Ignorant to the impact his tools had on the world, man was on his way to become a technological being. We realized from a very early time that technology empowered us to control our future, positively as well as negatively, depending on who was holding the axe. But as we evolved, technology became more than just a tool to control the future. Technology today is, more than anything else, convenience. And it’s this convenience that we’ve been after all along. It took us a few ice ages, but we’re finally here. Or are we?
The reality is we still aren’t completely satisfied with what we’ve achieved. We still dread going to work on Mondays, and flying from Paris to New York still takes a lot of time. Technology can fix all this, and it probably will.
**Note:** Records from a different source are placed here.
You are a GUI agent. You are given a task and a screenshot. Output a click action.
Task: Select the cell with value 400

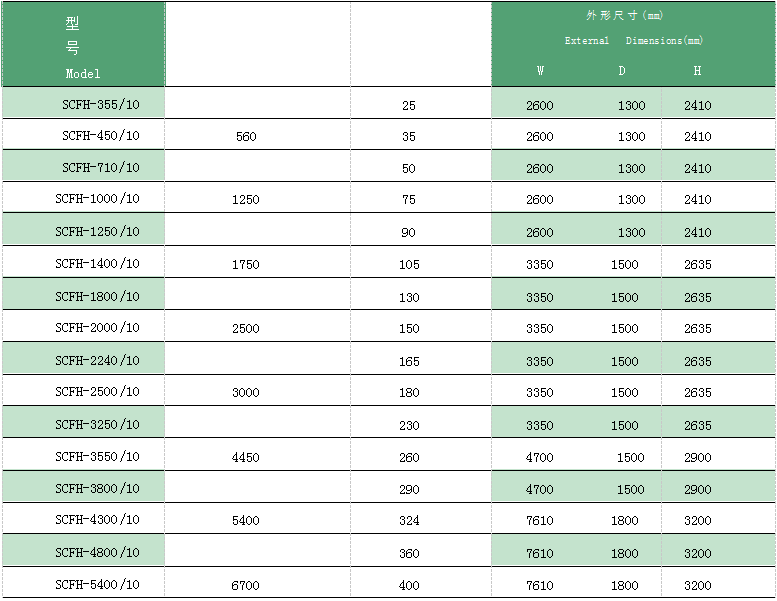pos(409,585)
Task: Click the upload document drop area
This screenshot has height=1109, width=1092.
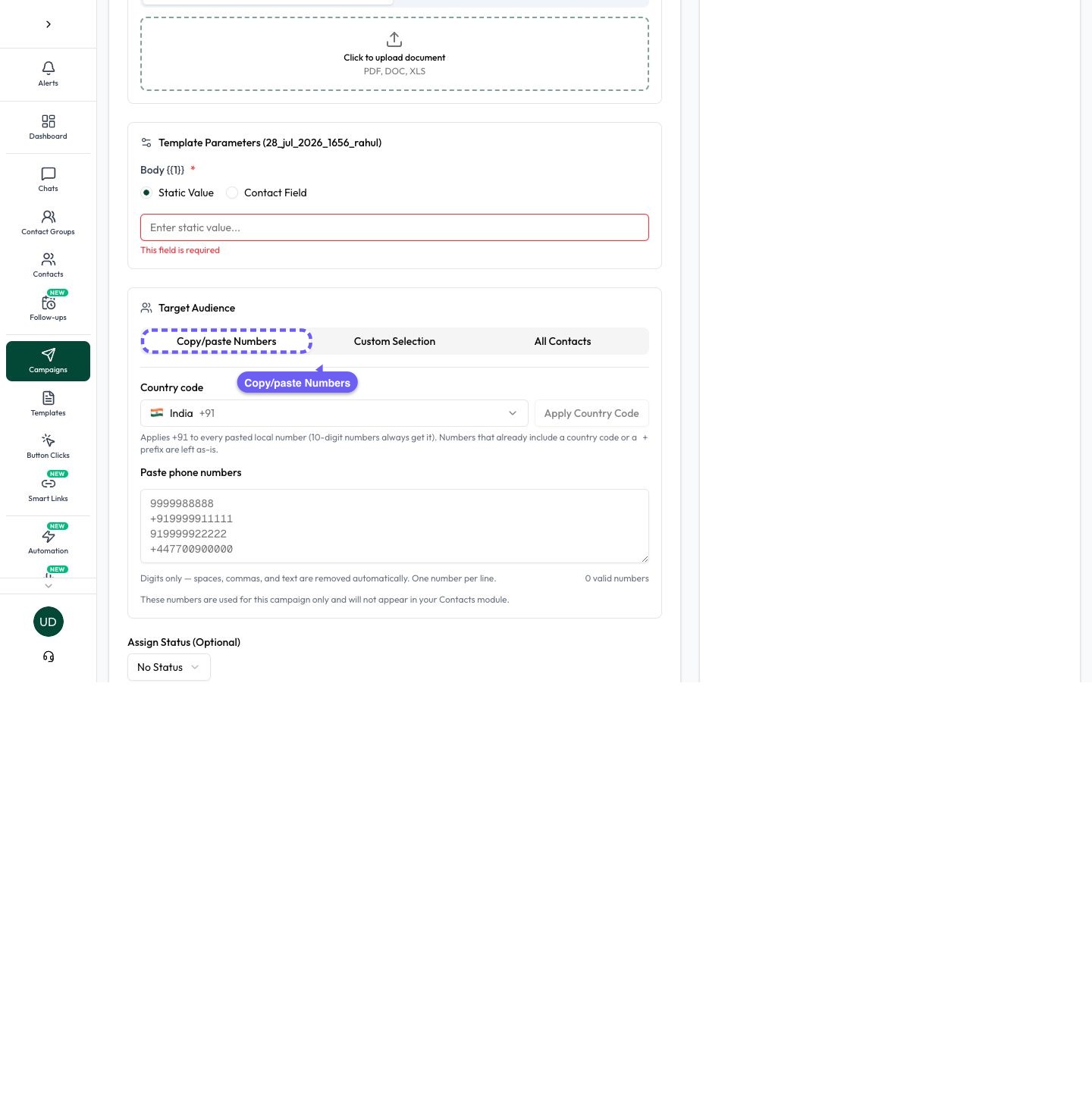Action: point(394,54)
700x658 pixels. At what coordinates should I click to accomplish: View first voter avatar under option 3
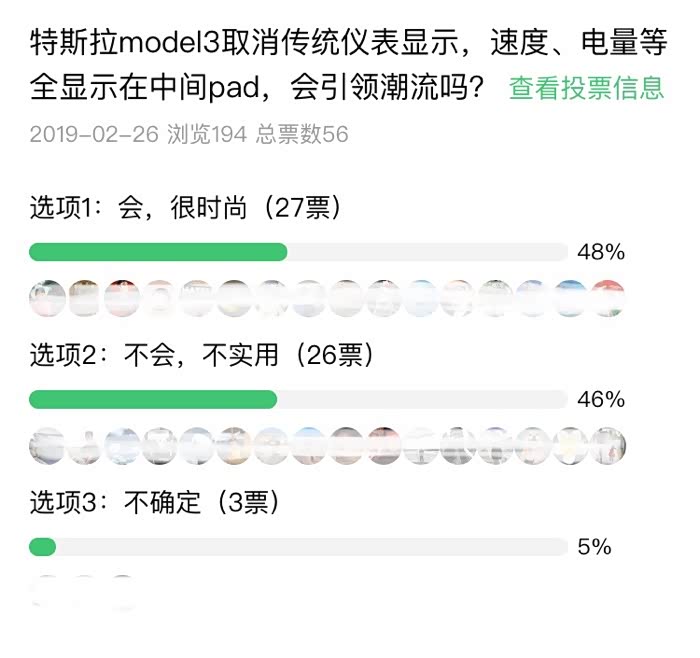(x=47, y=592)
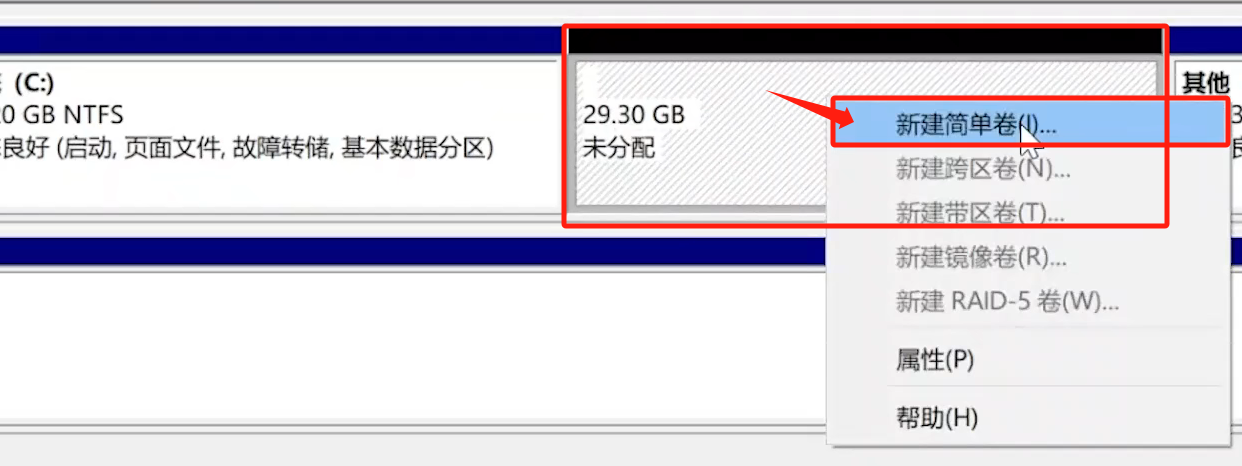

But then other things will bug us. Like having to cook our own food, wearing glasses, going to school, even bearing children, perhaps. It is a future that architect Frank Lloyd Wright predicted.
If it keeps up, man will atrophy all his limbs but the push-button finger
– Frank Lloyd Wright
In addition to being an architect, Wright was also a writer and educator. He has more than 1,000 designs to his name, half of which were completed during his 70-year career. His design philosophy was extremely forward-thinking. He believed structures built by man should be designed to fit harmoniously with the surrounding environment and humanity. The best example of his “organic architecture” is said to be Fallingwater, a house designed by Wright in 1935 in rural southwestern Pennsylvania, 43 miles southeast of Pittsburgh (picture above). The work has been deemed by experts as “the best all-time work of American architecture.”